━━━ Dataset records
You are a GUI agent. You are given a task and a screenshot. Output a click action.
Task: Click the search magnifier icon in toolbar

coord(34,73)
━━━━━━
━━━ Dataset records
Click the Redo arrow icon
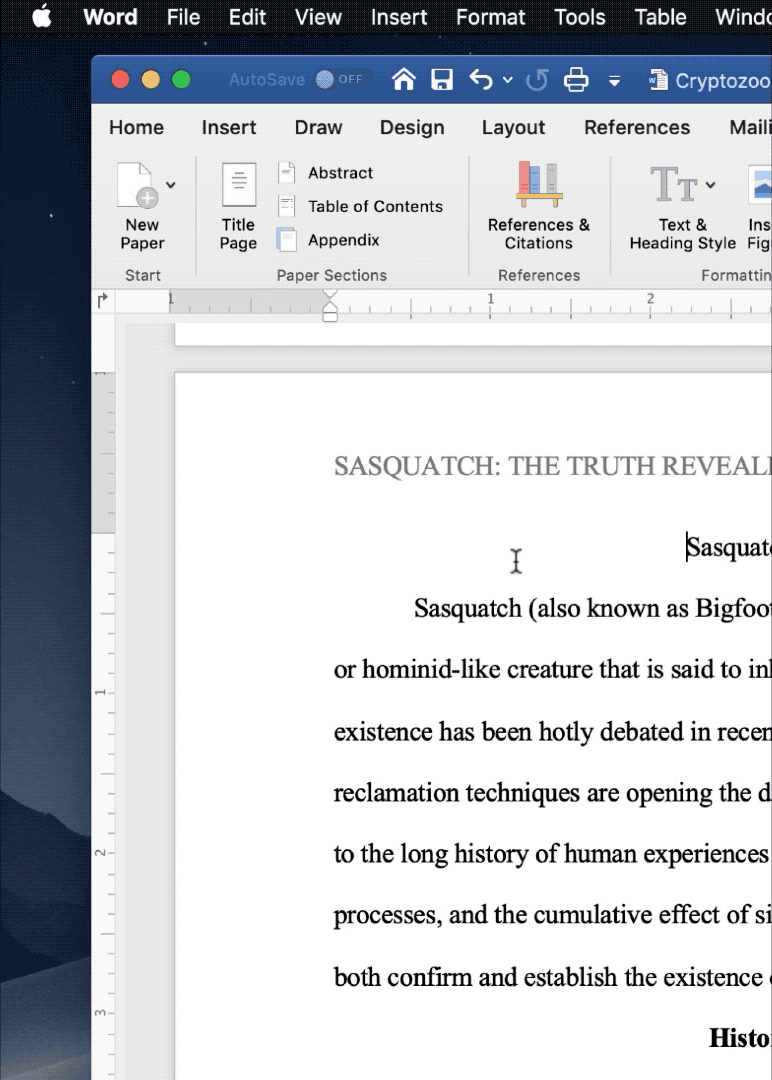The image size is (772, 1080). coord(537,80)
━━━━━━
━━━ Dataset records
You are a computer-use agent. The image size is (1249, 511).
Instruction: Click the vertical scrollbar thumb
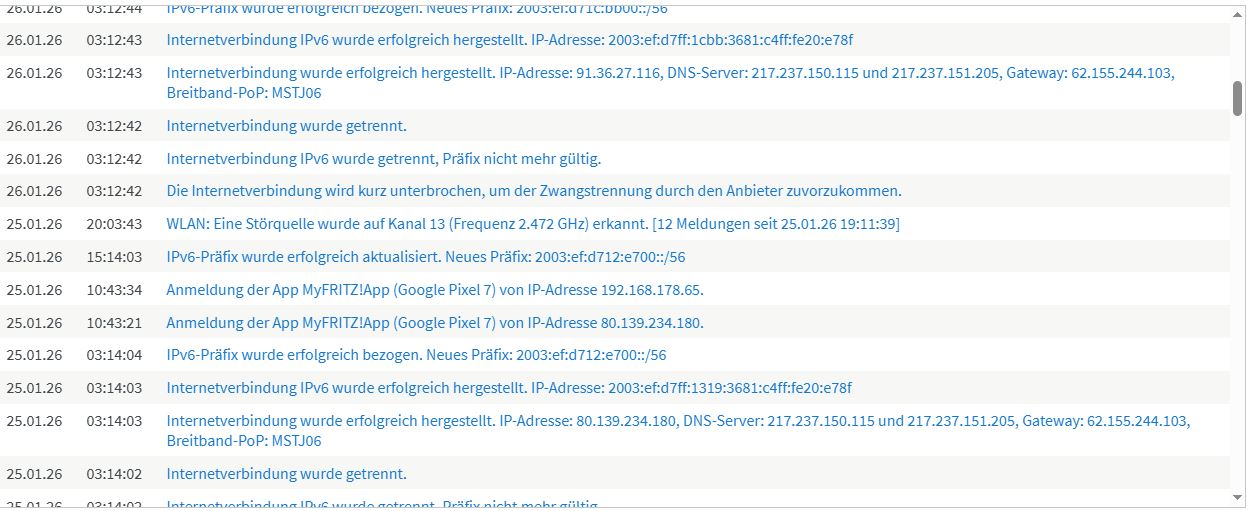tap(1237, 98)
━━━━━━
Where does the string "agent" occur in the listing above? Return every line that contains it.

You are a GUI agent. You are given a task and a screenshot. Output a click action.
You are a computer-use agent. The image size is (1249, 511).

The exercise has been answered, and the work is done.